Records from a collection

-- -- --

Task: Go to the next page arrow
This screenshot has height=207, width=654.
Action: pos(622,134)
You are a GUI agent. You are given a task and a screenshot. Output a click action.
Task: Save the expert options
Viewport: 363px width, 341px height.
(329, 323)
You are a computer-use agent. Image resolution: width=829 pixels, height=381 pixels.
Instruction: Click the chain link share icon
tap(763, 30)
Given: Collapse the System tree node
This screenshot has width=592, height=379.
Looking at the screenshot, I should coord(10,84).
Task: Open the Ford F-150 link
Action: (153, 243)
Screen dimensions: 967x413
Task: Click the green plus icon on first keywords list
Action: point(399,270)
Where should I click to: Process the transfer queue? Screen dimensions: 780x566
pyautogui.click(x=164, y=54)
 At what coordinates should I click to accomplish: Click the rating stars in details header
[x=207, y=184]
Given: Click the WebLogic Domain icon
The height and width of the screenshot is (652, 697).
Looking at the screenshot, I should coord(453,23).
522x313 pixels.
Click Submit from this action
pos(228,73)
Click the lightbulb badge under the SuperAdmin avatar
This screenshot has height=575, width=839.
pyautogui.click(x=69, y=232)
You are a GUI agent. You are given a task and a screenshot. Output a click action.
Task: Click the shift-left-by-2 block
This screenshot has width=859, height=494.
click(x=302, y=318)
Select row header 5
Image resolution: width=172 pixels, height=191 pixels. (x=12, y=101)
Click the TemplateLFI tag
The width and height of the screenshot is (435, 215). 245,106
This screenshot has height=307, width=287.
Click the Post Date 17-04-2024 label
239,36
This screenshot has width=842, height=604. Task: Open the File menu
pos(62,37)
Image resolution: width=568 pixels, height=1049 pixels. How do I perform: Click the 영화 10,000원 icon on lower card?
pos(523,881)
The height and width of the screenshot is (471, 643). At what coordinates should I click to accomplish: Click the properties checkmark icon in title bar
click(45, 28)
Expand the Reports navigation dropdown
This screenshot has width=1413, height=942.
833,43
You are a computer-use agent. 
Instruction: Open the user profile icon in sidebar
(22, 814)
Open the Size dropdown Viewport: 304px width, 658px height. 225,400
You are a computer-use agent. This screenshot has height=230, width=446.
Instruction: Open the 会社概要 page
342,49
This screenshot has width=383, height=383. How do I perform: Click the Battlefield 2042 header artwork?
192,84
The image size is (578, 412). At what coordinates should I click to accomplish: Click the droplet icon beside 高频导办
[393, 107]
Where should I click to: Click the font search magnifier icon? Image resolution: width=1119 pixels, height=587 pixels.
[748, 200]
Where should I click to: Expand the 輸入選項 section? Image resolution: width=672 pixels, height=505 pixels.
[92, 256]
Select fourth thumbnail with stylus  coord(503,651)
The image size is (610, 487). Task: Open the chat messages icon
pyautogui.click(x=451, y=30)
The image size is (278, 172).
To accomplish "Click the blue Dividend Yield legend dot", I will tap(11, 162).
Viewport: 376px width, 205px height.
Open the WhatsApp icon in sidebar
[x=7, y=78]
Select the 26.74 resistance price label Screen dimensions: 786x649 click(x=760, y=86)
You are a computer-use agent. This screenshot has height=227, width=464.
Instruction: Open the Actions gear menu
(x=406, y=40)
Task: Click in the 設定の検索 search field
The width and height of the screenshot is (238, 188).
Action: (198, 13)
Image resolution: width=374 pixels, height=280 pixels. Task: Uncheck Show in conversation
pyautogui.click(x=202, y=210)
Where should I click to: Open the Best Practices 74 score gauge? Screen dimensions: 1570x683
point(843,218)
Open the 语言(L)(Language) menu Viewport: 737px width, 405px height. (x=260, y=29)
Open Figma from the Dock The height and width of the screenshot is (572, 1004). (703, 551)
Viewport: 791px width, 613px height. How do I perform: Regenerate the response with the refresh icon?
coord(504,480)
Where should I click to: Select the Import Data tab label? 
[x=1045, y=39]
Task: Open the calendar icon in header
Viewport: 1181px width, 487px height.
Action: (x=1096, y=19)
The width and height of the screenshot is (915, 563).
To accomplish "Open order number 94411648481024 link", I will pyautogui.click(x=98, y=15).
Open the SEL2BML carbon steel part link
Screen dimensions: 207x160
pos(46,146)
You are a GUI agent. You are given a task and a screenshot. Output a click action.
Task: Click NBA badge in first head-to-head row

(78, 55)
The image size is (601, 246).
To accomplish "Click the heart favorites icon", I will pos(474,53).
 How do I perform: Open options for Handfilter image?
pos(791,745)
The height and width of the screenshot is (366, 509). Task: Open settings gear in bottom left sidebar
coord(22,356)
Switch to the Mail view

-- -- --

- **Prompt**
From the start of the data to the line that holds "Given: Collapse the System tree node", retype each line exactly, with both ends included.

- **Reply**
Task: Go to the next page arrow
This screenshot has height=207, width=654.
Action: pos(622,134)
You are a GUI agent. You are given a task and a screenshot. Output a click action.
Task: Save the expert options
Viewport: 363px width, 341px height.
(329, 323)
You are a computer-use agent. Image resolution: width=829 pixels, height=381 pixels.
Instruction: Click the chain link share icon
tap(763, 30)
Given: Collapse the System tree node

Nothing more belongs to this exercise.